Tuesday, November 2, 2021

Y'all got me so triggered, for real.

Y'all got me so triggered, for real.

I did not spend 5 years in college doing some really hard shit just to squat out another baby in my 40s. I'm tryna live my truth so let me be honest real quick:  If I got pregnant right now I'd have to bippity-boppity-abort that thing. With my rotten-eggs having ass. 😂😂😂

Y'all just threw me back to the barely pre-teen "virginal" days when I couldn't have a stomach bug without being interrogated about whether I was pregnant. Then to the little bit older days when I was statutorily raped by a grown-ass man. And to the days of not being allowed a baby shower because I was "an unwed mother and it's improper." And then to the days of trying to navigate raising MY child not only as a single parent AND young person starting out on their own but with someone actively plotting against me and trying to take him (most of my high school friends didn't see the struggle of that last one so I ain't mad at'cha).

DESPITE all that I loved and continue to love being a parent.
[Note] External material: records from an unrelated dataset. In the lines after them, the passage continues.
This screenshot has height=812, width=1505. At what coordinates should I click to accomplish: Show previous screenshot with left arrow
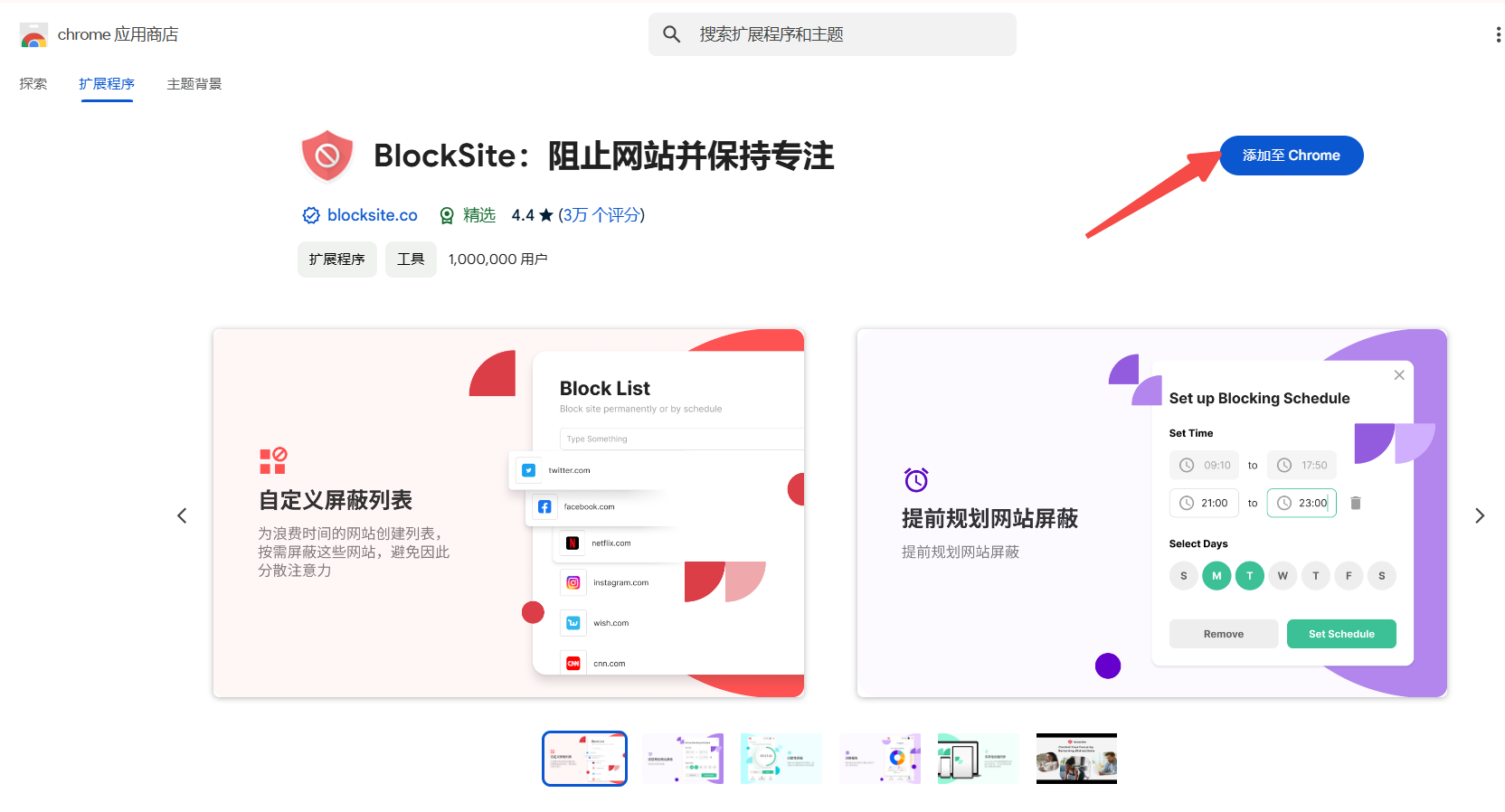(182, 515)
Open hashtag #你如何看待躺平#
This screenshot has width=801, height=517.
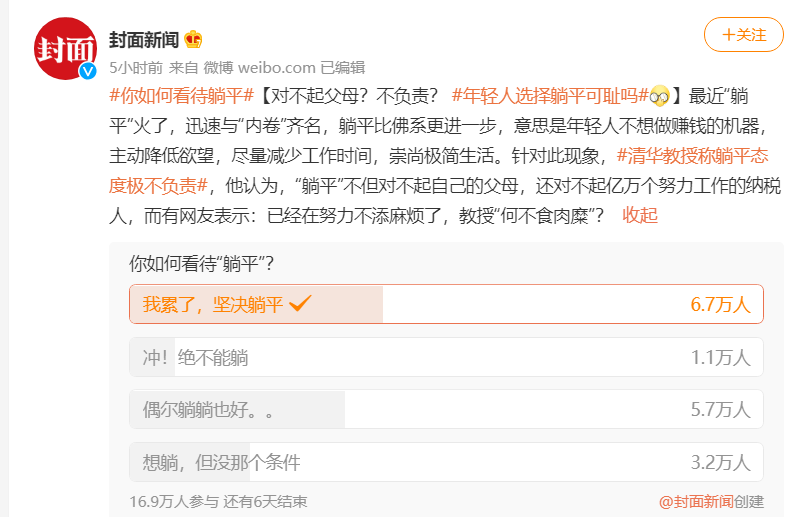(181, 96)
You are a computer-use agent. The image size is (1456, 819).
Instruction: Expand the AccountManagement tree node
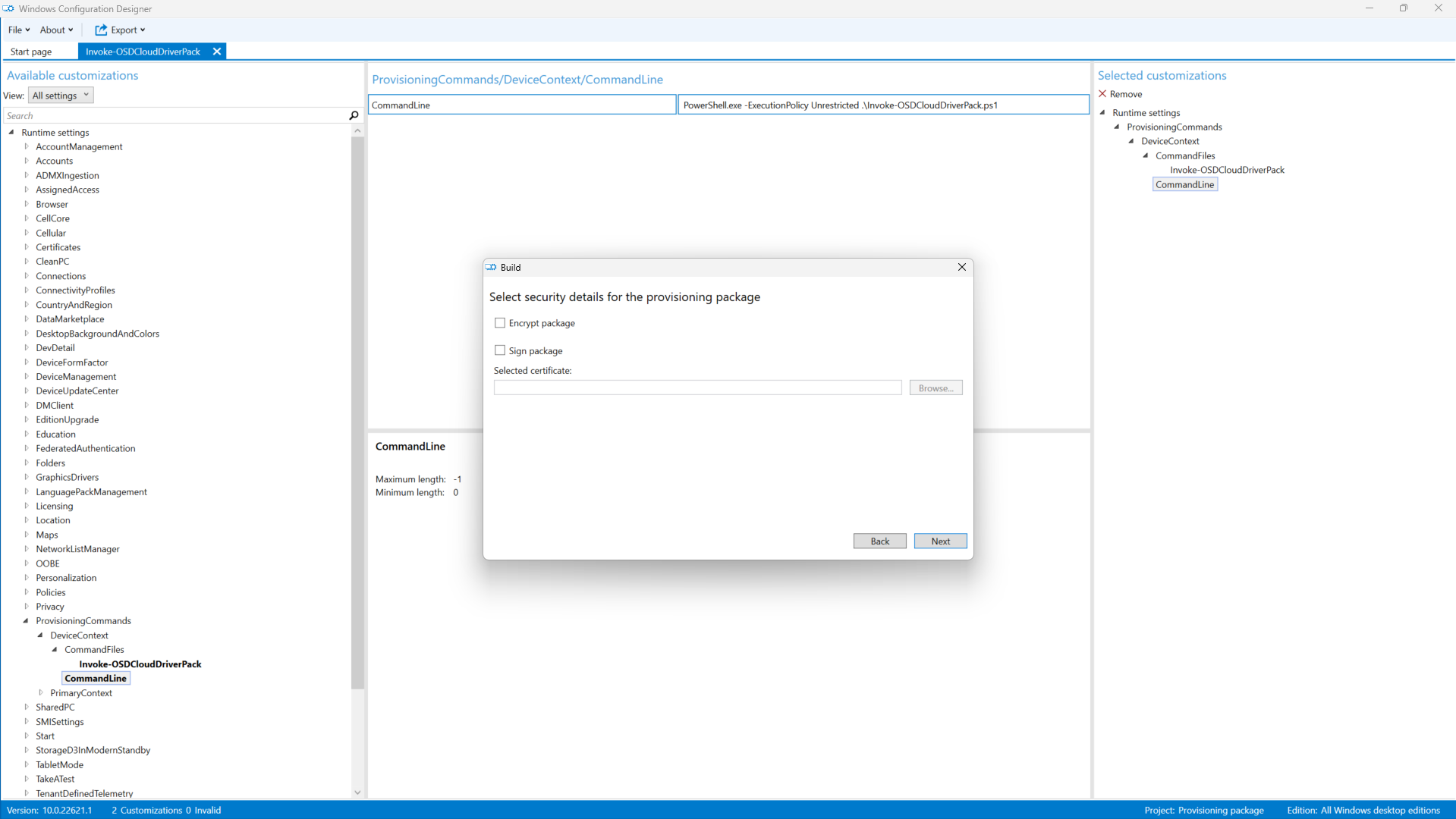click(27, 146)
I got 2 of the coolest people I know in my life because of that. But for the first time in my entire whole ass life I have complete control (as much as one can, anyway) and I'm not giving that up to make another human.

And, there is this:  I've evolved beyond "womanhood." I haven't identified as "female" in years. I've posted in words that I'm genderqueer and about how excited I am to have an "X" on my ID. I haven't posted a pic of myself in ages because being told that I'm beautiful or pretty feels wrong and uncomfortable. I know y'all are just trying to boost ya girl when you do that and I love and appreciate our sisters being shown love but I'm no longer a sister - I'm a sibling. I can't pretend to know where I fit anymore but I know where I don't.
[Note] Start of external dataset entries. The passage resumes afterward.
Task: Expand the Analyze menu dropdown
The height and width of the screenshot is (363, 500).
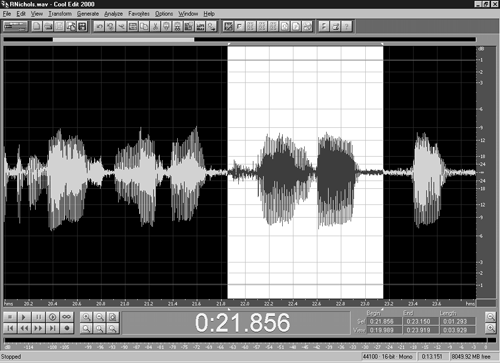Action: tap(113, 14)
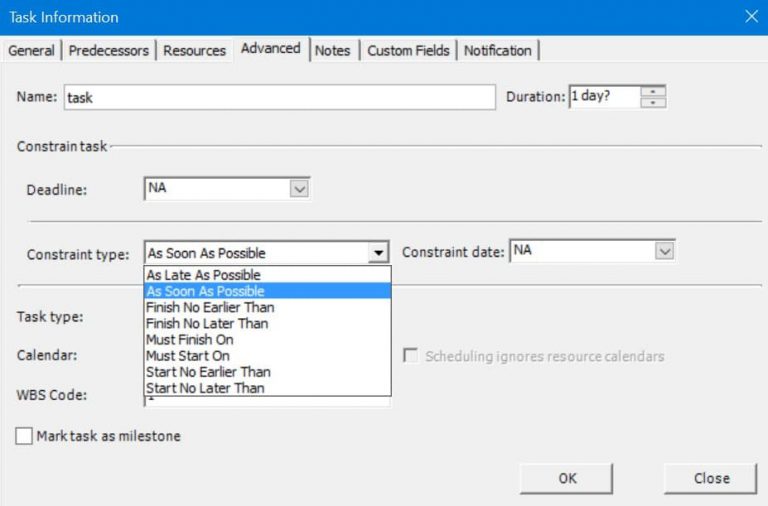This screenshot has height=506, width=768.
Task: Expand the Deadline date dropdown
Action: 299,188
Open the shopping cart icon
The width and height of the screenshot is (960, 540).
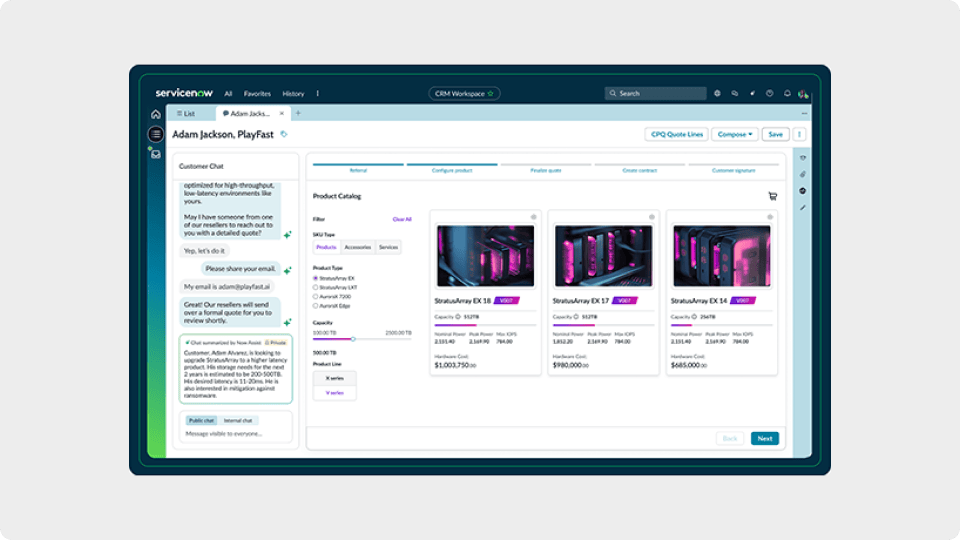pos(772,196)
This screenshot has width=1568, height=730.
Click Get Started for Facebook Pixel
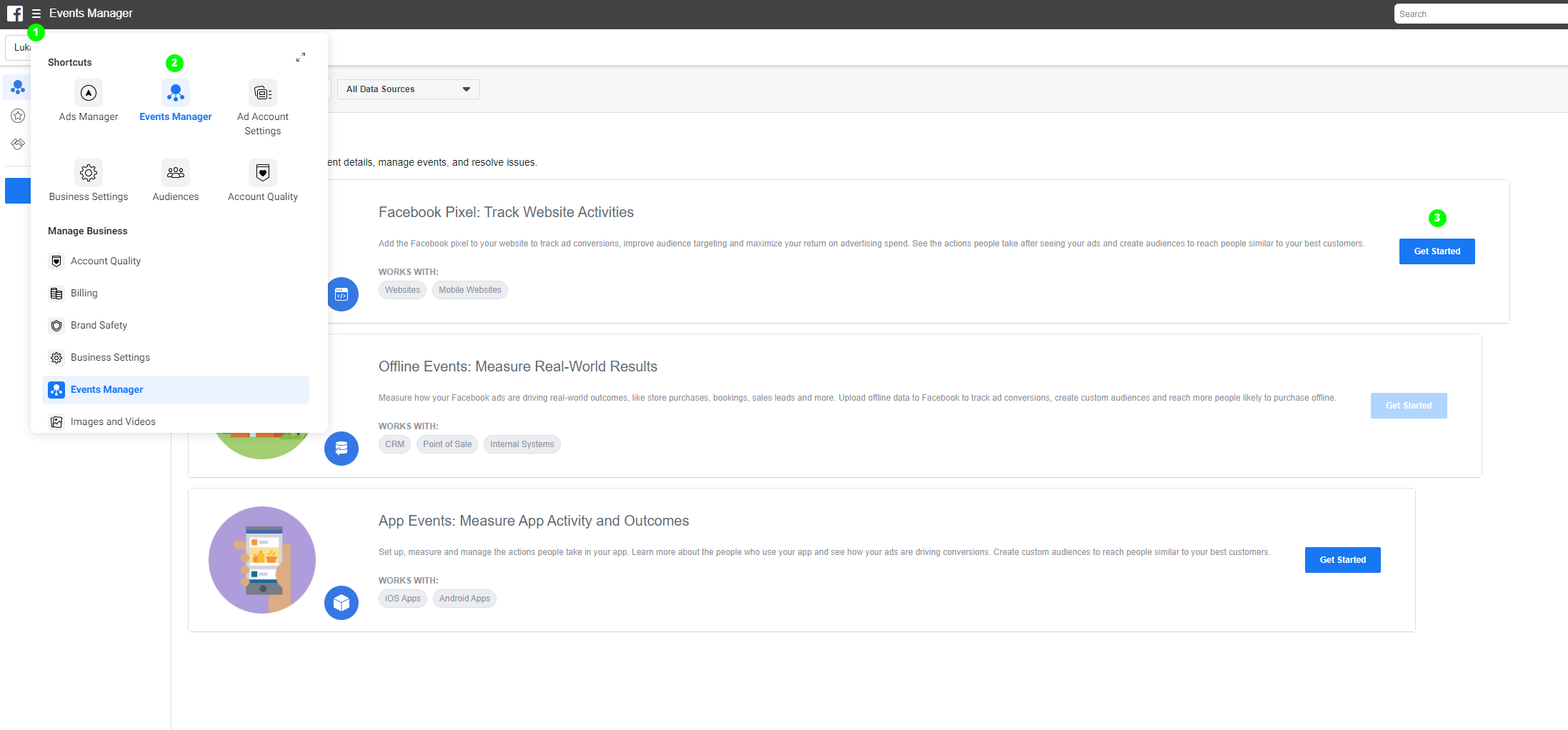1437,251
At this stage in my life I consider myself a parent. I don't feel like "motherhood" is accurate for my here and now and as fucked up as it might sound it's because I'm happy. For me, being / becoming a mother was a traumatizing, scary, isolating experience where I was given the greatest gift I've ever received yet simultaneously ostracized for receiving that gift. I was so much more alone than most of you knew - it literally was just me and my Shadow for a long time and I was so small, y'all. I... uh... god damn, I'm crying.
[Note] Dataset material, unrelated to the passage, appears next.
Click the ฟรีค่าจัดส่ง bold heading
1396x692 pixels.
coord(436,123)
I can't act like there are times that I don't yearn to mix my DNA with Shaun's. I know he would cherish me and our li'l big head, pale-ass baby offspring. He would help me with the sickness and I wouldn't be worried about losing my place as Section Leader at band camp. He wouldn't cheat on li'l delicate, precious, pregnant me and give me Chlamydia and disappear leaving me to struggle with the enormity of what was happening to my body and my life alone. It would be beautiful and amazing and this fantasy child would have it so much better than what I was able to provide alone.

But see, that's not the timeline we're living in. Here in this reality I'll be 39 years old this month. I (willingly and happily) spent my youth raising my child. I now have psoriatic arthritis and it's better for my joints to keep my weight down. I'd like to start strength training to help ward off osteoporosis and get this body right. Between college and mental health issues over the past few years I've neglected me. And me (whoever they is now) deserves my care, too; I should get to see myself through to my final form. I'm not finished growing yet.

I don't know. These are my "I got up to pee and I can't fall back asleep" thoughts. If you feel more confused about who I am than you were before you read this, then welcome to my world. I've been struggling with it for years. I'm at that "caterpillar is goo" stage of life, so just bare (it all) with me, I guess.